Lithium shock has pH 10.7. Calcium shock has pH 11.8 Both pH’s may be offset with 4 ounces muriatic acid per pound of shock.

For high pH conditions, use Dichlor shock. It is almost PH neutral, dissolves quickly and has a long shelf life. Dichlor shock is stabilized. It will increase the cyanuric acid (CYA). Only use if pH is high and stabilizer is low.

Raise or maintain your pH with chlorine pool shock.

Who Knew the type shock you use, may BE the problem?

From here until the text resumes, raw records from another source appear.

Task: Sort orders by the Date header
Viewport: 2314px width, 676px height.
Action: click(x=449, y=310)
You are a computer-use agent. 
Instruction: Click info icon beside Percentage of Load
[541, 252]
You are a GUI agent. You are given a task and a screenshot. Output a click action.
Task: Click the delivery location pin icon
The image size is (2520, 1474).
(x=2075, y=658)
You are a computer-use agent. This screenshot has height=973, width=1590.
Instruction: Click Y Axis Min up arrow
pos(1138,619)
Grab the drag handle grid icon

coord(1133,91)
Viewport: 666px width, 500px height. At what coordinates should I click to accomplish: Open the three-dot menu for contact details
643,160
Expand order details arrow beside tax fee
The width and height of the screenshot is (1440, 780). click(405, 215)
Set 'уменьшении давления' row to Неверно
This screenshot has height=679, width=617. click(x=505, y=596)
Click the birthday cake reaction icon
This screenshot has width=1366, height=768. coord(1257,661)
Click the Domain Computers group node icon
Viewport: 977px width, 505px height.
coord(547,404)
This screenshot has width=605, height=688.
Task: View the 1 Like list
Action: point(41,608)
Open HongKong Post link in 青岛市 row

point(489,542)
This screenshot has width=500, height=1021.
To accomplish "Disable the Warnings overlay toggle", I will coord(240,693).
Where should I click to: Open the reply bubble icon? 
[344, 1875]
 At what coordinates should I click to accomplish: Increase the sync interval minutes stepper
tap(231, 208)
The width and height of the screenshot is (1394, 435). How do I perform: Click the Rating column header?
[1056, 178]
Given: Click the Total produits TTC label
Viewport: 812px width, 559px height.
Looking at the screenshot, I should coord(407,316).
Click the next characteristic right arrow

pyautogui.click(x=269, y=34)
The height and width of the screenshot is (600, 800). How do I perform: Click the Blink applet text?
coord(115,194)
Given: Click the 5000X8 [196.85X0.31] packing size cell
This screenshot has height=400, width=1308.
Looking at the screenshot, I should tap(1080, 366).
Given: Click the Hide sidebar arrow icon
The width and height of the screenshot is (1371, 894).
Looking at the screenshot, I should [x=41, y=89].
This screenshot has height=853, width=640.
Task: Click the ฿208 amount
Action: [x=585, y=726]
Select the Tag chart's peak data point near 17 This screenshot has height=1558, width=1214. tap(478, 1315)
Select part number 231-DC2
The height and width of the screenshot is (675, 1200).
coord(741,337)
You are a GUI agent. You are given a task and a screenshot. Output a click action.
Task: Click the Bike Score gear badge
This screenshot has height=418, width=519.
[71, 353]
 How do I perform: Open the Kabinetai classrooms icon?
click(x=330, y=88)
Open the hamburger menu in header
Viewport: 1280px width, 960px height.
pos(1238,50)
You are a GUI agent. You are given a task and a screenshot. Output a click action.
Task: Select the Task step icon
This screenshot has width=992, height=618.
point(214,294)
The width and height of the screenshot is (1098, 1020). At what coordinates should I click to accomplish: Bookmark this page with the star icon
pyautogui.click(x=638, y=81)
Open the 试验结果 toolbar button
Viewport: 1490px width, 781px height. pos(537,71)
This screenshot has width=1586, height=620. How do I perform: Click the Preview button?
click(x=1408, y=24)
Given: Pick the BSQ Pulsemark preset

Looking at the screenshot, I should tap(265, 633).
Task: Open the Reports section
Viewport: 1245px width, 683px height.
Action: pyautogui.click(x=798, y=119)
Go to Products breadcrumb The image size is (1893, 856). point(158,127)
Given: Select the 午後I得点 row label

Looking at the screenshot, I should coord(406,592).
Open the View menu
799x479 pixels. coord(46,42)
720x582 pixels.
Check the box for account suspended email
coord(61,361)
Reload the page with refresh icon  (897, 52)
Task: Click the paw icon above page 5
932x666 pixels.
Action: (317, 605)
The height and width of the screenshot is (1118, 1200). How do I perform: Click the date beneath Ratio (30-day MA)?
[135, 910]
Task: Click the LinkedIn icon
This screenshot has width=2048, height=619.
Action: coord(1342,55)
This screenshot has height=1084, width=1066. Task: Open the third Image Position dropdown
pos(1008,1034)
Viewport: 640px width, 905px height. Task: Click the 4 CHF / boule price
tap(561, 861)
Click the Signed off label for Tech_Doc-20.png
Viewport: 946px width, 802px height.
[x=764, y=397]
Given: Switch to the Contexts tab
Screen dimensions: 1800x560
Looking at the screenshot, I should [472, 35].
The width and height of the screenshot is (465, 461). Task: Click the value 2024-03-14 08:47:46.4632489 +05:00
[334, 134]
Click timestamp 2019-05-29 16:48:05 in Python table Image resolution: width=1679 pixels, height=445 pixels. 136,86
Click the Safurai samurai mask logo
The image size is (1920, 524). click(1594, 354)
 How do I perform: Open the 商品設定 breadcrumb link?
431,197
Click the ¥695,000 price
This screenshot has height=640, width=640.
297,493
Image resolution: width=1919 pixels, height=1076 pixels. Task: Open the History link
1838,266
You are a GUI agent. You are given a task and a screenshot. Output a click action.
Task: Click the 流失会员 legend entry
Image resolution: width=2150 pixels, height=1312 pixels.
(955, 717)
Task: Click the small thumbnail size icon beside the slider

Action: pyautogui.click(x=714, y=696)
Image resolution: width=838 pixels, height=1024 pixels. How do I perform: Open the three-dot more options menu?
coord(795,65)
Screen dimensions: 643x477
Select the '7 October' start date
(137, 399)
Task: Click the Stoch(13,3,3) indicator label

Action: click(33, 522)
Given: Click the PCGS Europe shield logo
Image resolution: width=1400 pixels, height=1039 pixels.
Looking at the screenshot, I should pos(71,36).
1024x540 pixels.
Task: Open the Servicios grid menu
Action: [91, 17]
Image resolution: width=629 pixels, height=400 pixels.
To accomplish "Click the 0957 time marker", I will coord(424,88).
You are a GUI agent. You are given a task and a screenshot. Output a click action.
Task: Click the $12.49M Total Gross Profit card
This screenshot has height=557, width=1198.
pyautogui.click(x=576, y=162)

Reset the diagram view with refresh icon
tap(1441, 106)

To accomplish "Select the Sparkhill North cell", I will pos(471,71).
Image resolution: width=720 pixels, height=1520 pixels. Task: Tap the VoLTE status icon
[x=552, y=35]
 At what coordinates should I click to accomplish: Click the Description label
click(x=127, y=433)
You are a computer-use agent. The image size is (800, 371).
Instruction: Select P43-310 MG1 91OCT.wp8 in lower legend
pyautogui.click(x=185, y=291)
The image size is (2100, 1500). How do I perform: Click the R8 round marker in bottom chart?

BEST PH for maximum chlorine efficiency is 7.2. The one factor that upsets pool water chemistry is the PH of the chlorine itself. Throw Calcium shock into an algae bloom and the pH increases lowering the amount of free chlorine available to kill and oxidize the algae. As the PH climbs, the calcium stops dissolving causing the water to be cloudier still.

Basic Pool water chemistry will save you time.

When adjusting pH, you must account for the chlorine shocks addition to the alkalinity. When fighting algae, keep the PH low to maximize the power of the chlorine.

MAINTAIN MINIMUM CYANURIC ACID LEVEL

CYA or stabilizer slows the sanitizing and oxidizing ability of the chlorine. As a rule of thumb, maintain 1 ppm free chlorine for every 10 ppm of CYA/stabilizer/cyanuric acid. EG: Cyanuric acid 80 ppm, maintain 8 ppm free chlorine.

If you have algae growing despite what is considered to be adequate chlorine then check the stabilizer level and adjust free chlorine accordingly.

Sunlight will burn off 50% of your chlorine every half hour if no CYA is present, so be sure to maintain CYA minimums.